Страница 162 из 178
— Посмотрите, как одевались женщины в былые времена, — сказала Пэм Вестон, — и вы увидите, какими порабощенными они были. Все эти корсеты, шнуровки, тонюсенькие талии! Хорошо, что сейчас настали времена, когда женщина просыпается и надевает то, что она хочет. Мы больше не позволяем этим шовинистам-дизайнерам диктовать нам моду!
— Моя лучшая подруга, — тихо вставила Дебора, — создает потрясающие платья. Она даже сама расписывает ткани.
— Обожаю расписанную ткань! — воскликнула девушка с факультета бизнеса и управления. — Я раньше тоже пробовала расписывать ткань, но краска не держалась.
— Сара нашла способ, как с этим бороться. Она очень смекалистая, особенно что касается рукоделия. Ее ткань — настоящее произведение искусства. Не удивлюсь, если в один прекрасный день она станет знаменитой.
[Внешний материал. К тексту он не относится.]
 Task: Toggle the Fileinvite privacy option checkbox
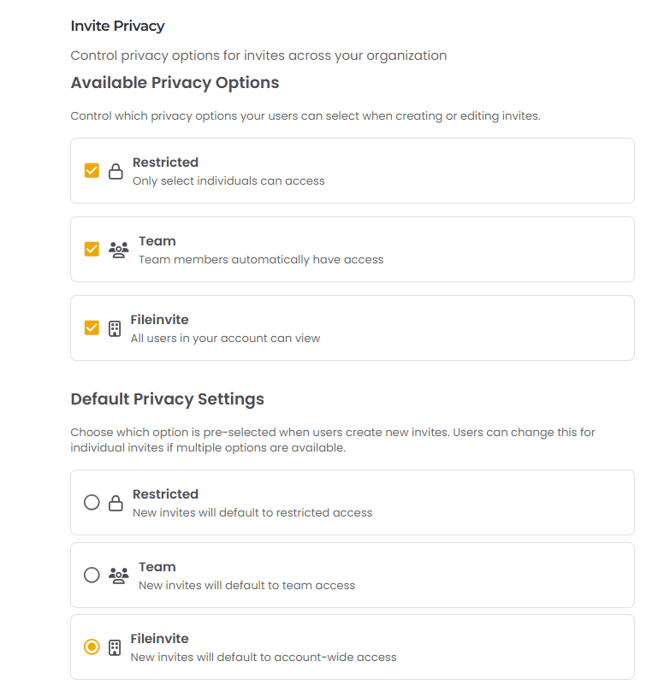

— А она может сшить мне платье? — поинтересовалась та же девушка. — Конечно, я заплачу ей за работу.
— Да, но Сара не здесь. Она в Кении.
— Африканский стиль. Еще лучше!
— А что твоя подруга делает в Кении? — спросила Пэм Вестон. — Она в Корпусе мира?
— Она там живет.
— Белые используют Восточную Африку в своих интересах уже достаточно давно, — сказала девушка с политологического факультета. — Твоя подруга должна оставить Кению ее народу.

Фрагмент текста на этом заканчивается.